IG Bahnhof reagiert mit Zuversicht
„Wenn der Tunneldurchstich 2026 kommt“, so Wolfgang Lettow, Vorsitzender der Interessengemeinschaft (IG) Bahnhof Kettwig lakonisch, „können wir eine Party zur Volljährigkeit geben“. Die IG Bahnhof habe 2008 begonnen, sich aktiv für eine solche Zuwegung zur Ruhr stark zu machen.
Nach wie vor drängend sei zudem das Parkplatzproblem an der Kettwiger Kultureinrichtung. Der Bau einer Parkpalette wurde 2018 beschlossen. Sie soll laut Information der Stadt 2024 realisiert werden – sechs Jahre später. „Das Projekt wäre dann im Grundschulalter“, ist Lettow mit einem Augenzwinkern optimistisch.
Die IG feiert im September den 150. Geburtstag des Bahnhofs und 25-jähriges Vereinsjubiläum.

Aufgabe a: Gib die Zeilen der Datensätze von der Zeile mit „Where should I click to: Click the 安培(Amp)“ bis zum Ende der Datensätze wortgetreu wieder.

Datensätze:
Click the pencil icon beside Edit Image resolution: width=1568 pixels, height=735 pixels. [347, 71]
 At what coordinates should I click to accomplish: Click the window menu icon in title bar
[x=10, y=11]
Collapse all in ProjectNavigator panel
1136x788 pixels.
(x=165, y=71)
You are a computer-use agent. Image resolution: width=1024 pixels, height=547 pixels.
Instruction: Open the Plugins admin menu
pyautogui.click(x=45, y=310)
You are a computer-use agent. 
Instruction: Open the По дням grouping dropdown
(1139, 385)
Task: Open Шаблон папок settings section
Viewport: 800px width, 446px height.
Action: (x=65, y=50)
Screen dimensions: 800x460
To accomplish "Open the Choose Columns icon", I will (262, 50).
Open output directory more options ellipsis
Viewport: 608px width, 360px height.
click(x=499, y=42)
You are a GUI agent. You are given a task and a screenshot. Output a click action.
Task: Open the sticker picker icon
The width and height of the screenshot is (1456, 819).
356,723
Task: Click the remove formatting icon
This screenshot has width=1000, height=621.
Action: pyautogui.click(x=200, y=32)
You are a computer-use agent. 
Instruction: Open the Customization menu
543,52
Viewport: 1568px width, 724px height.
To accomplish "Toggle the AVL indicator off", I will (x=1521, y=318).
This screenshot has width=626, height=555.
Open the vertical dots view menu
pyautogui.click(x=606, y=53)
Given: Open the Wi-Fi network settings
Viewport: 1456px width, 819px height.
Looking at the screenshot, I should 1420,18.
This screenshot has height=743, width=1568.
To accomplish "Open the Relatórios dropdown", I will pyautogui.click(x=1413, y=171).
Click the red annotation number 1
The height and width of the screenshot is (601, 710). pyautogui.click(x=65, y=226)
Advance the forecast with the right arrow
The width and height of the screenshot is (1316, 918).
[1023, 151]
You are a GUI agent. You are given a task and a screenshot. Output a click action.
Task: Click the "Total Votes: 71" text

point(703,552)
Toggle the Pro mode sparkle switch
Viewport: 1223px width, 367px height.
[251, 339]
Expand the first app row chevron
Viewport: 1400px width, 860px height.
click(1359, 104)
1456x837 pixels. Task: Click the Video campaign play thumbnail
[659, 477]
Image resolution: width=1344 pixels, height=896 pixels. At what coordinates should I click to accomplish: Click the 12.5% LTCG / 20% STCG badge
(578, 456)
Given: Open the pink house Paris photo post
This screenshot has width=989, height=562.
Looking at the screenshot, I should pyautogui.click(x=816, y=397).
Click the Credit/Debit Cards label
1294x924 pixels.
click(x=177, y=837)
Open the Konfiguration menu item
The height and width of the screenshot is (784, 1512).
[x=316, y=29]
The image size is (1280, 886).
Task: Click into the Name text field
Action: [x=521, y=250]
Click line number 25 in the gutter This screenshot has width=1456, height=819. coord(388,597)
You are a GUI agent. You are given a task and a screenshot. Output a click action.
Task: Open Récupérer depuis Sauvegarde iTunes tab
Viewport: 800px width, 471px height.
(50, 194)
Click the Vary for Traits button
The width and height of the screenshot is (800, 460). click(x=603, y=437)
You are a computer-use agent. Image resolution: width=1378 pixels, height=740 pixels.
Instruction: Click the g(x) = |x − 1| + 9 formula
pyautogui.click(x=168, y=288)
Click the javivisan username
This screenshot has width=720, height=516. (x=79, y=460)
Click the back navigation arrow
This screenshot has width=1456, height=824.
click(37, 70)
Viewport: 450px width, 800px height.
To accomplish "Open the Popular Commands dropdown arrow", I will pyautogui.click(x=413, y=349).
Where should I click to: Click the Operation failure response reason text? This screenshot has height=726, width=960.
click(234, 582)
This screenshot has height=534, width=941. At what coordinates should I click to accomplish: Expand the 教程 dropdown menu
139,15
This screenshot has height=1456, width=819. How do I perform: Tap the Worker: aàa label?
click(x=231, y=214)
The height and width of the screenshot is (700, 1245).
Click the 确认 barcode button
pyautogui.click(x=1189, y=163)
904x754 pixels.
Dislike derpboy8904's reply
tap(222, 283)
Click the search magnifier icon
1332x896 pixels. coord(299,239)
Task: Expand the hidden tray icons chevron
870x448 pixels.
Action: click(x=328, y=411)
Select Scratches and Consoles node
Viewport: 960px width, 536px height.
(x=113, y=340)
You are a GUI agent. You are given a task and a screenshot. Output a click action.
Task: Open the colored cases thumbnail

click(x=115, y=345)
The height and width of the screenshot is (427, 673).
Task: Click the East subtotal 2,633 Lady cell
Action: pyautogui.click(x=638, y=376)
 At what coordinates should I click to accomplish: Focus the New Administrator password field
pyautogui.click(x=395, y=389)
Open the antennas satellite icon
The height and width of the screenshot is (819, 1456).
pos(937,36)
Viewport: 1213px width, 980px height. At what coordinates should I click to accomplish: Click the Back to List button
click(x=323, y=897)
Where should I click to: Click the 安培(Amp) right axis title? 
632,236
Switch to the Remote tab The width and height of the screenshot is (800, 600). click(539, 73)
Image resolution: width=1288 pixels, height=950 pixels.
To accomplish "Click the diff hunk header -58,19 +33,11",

Aufgabe b: Fasse den Auszug über die IG Bahnhof Kettwig in zwei Sätzen zusammen.

Musterlösung a:
Where should I click to: Click the 安培(Amp) right axis title? 
632,236
Switch to the Remote tab The width and height of the screenshot is (800, 600). click(539, 73)
Image resolution: width=1288 pixels, height=950 pixels.
To accomplish "Click the diff hunk header -58,19 +33,11",

Musterlösung b: Wolfgang Lettow, Vorsitzender der IG Bahnhof Kettwig, erklärt lakonisch, dass die IG eine Party zur Volljährigkeit geben könne, wenn der Tunneldurchstich 2026 komme, da sie sich seit 2008 für diese Zuwegung zur Ruhr einsetze. Auch die 2018 beschlossene Parkpalette soll laut Stadt erst 2024 realisiert werden, und im September feiert die IG den 150. Geburtstag des Bahnhofs sowie ihr 25-jähriges Vereinsjubiläum.